Duet Anies-AHY Sudah Final, Faizal Assegaf: PKS Legowo Makin Matang Berpolitik!

Duet Anies-AHY Sudah Final, Faizal Assegaf: PKS Legowo Makin Matang Berpolitik! Kredit Foto: Istimewa

Aktivis 98 Faizal Assegaf mengatakan, hasil konsolidasi politik antara Partai NasDem, Demokrat dan PKS telah mengerucut.

Ketiga partai itu disebut telah bersepakat untuk mengusung Mantan Gubernur DKI Jakarta Anies Baswedan dan Ketua Umum Partai Demokrat Agus Harimurti Yudhoyono (AHY) dalam Pilpres 2024 mendatang.

“Duet Anies-AHY sudah final,” ujarnya dalam unggahannya, Rabu, (26/10/2022).

Menurutnya, Demokrat dan NasDem menyambut baik sikap Mantan Gubernur Jawa Barat Ahmad Heryawan yang sempat digadang-gadang untuk mendampingi Anies.
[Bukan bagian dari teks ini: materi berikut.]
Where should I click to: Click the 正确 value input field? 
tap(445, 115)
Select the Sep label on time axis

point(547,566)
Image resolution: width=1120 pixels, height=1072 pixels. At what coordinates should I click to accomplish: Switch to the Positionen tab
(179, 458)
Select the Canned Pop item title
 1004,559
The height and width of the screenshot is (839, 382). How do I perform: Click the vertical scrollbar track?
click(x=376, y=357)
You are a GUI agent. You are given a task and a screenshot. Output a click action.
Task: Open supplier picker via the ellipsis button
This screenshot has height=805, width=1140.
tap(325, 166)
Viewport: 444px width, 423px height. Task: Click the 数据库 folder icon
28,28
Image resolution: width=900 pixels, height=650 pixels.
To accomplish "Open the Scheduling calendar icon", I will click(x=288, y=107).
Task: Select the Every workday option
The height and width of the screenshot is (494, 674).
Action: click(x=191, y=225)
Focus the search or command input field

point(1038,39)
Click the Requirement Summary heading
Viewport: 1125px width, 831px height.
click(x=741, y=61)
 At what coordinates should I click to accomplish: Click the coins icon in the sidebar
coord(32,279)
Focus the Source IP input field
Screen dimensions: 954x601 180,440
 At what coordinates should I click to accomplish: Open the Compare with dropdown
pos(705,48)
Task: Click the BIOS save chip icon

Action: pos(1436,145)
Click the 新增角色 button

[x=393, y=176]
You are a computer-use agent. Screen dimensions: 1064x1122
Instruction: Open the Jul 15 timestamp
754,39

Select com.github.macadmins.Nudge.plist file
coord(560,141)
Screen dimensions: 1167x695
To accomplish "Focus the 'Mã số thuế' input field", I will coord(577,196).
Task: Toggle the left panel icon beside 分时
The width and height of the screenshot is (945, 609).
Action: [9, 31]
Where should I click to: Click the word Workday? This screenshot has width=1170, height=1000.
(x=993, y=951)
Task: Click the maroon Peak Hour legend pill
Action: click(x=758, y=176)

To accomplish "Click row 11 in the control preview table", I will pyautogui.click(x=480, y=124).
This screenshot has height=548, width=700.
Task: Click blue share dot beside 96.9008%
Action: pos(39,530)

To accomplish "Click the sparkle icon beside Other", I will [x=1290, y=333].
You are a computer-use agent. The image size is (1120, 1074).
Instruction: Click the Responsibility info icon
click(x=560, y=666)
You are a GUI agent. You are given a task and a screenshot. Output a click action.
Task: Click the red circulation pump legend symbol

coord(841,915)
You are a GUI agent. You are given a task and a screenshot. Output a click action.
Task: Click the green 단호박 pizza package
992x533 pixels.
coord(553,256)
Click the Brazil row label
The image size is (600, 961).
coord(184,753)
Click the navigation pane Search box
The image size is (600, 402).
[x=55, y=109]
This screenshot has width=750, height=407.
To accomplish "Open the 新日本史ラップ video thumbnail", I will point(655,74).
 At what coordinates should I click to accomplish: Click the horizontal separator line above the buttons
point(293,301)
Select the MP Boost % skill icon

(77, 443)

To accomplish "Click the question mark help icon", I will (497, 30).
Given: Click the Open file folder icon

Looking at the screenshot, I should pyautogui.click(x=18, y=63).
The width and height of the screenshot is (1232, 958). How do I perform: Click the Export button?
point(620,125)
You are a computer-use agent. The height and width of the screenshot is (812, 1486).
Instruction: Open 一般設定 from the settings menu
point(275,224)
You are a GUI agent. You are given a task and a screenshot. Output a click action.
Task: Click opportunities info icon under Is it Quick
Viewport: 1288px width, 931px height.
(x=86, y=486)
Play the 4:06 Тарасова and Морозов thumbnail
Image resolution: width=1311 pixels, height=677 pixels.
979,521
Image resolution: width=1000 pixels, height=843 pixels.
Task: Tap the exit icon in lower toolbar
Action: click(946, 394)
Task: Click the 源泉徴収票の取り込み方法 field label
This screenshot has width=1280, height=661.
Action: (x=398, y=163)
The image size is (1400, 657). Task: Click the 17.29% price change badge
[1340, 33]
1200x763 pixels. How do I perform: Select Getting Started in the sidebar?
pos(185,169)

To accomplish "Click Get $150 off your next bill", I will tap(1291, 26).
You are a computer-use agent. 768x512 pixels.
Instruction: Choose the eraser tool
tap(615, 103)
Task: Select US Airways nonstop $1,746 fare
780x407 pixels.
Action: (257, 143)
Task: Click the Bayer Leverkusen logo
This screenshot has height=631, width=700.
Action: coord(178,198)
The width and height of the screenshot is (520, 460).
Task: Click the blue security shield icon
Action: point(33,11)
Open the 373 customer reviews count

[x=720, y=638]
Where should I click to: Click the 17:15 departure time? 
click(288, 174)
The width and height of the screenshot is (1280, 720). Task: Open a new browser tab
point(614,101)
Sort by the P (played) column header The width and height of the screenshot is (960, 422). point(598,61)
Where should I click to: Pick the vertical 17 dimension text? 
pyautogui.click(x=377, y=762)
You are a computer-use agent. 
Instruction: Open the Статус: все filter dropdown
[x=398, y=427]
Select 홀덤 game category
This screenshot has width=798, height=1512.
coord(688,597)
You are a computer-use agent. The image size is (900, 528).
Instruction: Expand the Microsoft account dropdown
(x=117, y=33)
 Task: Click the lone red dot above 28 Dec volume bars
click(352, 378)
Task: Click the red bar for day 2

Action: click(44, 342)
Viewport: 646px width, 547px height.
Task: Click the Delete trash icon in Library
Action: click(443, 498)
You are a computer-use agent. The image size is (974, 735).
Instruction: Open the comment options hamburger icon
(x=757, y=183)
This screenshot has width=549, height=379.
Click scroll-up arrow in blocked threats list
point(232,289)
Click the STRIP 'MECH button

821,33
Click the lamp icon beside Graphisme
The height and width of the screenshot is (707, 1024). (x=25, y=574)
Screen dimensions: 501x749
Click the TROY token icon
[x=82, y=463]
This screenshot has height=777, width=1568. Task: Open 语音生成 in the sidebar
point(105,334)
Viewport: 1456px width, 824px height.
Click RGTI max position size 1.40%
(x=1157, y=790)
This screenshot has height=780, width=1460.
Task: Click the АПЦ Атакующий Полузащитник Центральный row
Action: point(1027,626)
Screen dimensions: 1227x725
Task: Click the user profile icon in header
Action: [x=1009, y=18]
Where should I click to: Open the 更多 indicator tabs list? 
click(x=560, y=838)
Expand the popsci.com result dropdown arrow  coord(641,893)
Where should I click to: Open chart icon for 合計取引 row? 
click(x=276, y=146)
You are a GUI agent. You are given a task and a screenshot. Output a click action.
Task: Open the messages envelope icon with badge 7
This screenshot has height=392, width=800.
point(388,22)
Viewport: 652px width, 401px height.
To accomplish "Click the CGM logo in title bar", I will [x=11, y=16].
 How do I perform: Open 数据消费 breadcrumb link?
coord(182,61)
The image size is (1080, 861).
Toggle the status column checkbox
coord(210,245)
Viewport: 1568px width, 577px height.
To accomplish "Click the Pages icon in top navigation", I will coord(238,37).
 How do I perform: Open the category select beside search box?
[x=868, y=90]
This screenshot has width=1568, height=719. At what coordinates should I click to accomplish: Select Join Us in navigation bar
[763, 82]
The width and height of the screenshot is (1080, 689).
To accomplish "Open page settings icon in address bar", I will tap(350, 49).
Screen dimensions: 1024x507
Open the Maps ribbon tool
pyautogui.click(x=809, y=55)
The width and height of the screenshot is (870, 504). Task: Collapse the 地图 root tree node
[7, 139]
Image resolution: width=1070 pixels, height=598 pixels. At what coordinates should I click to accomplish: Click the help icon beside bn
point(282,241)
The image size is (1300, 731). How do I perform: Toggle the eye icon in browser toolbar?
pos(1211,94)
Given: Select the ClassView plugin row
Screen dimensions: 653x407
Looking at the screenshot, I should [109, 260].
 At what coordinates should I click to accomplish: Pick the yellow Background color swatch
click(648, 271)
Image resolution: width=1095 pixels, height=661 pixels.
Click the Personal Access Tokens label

Begitu pun Deklarator PKS Hidayat Nur Wahid disebutnya legowo.

Baca Juga: Surya Paloh Sebut AHY Masuk Kriteria Cawapres Anies

Hal itu kata dia menunjukkan para kader PKS yang semakin matang dalam konsolidasi politik jelang Pilpres.

“PKS soft landing, Demokrat & NasDem tampak happy menghadapi sikap legowo Aher & pak Hidayat Nur Wahid, keren. Menunjukan para tokoh PKS semakin matang dalam konsolidasi politik jelang Pilpres,” tuturnya.

Menurut Aktivis 98 ini, koalisi ketiga partai akan diapresiasi oleh masyarakat.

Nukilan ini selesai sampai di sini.